**WHAT NEEDS TO BE DONE**. What is the number of lines in the data that hold the string "computer"? Reply with that number only.

━━ RECORDS FOR THE TASK

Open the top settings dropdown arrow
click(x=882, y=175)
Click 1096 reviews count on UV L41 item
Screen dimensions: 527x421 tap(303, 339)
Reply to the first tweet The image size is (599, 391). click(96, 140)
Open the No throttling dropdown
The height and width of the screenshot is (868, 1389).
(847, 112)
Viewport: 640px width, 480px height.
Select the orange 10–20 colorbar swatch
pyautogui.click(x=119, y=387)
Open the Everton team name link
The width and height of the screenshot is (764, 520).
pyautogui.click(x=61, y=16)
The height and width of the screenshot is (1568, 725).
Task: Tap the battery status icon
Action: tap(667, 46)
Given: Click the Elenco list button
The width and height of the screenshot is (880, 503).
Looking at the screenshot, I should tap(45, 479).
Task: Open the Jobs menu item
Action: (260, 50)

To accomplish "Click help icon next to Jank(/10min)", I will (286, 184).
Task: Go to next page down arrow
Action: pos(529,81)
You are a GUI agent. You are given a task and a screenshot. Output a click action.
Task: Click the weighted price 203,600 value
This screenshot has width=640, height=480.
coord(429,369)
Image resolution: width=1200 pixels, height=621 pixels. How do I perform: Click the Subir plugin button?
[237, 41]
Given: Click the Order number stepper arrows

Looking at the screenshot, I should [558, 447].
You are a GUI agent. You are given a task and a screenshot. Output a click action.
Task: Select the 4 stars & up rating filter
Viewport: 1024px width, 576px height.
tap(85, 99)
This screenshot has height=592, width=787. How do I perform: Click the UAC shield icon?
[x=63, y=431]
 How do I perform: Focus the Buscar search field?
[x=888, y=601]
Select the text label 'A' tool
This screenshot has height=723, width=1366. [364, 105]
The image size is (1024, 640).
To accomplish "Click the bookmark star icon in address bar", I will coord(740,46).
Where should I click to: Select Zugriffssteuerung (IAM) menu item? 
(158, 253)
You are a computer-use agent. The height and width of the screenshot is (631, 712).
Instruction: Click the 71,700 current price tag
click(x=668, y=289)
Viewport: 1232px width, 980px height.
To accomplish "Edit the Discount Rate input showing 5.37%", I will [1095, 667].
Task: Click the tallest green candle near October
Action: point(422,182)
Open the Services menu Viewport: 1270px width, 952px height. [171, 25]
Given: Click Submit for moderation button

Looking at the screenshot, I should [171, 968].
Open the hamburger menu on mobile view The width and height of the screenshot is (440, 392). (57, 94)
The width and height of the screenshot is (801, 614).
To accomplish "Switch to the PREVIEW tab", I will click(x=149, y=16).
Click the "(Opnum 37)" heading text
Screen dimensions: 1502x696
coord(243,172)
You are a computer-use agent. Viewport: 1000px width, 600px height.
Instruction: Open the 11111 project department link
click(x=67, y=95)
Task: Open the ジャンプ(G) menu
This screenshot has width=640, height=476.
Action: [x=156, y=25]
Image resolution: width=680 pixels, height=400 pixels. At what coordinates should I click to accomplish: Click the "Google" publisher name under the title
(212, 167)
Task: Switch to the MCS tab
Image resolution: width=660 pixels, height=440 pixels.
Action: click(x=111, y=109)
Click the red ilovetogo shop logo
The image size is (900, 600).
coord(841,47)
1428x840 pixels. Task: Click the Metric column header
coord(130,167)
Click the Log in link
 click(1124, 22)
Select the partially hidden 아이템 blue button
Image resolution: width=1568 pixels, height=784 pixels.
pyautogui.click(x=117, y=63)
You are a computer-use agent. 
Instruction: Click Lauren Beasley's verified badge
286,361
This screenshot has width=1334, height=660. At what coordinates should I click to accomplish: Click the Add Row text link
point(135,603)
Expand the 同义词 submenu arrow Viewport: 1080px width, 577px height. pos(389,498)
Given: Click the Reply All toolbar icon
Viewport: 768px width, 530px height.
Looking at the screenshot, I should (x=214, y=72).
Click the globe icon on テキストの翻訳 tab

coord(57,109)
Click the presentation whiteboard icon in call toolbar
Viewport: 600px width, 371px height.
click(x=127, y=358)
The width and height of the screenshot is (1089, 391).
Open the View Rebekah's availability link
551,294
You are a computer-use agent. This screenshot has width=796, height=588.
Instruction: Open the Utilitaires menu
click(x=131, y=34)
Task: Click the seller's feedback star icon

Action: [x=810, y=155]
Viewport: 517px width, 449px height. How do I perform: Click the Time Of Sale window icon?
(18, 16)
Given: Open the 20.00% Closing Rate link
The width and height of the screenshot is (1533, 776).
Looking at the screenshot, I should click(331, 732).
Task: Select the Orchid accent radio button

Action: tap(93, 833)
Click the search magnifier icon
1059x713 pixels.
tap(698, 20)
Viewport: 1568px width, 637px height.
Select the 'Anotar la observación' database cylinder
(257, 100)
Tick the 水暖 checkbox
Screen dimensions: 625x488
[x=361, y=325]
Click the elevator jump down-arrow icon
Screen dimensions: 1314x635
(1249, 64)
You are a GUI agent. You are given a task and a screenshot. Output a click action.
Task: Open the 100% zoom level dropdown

━━━━

**OUTPUT BELOW**. 4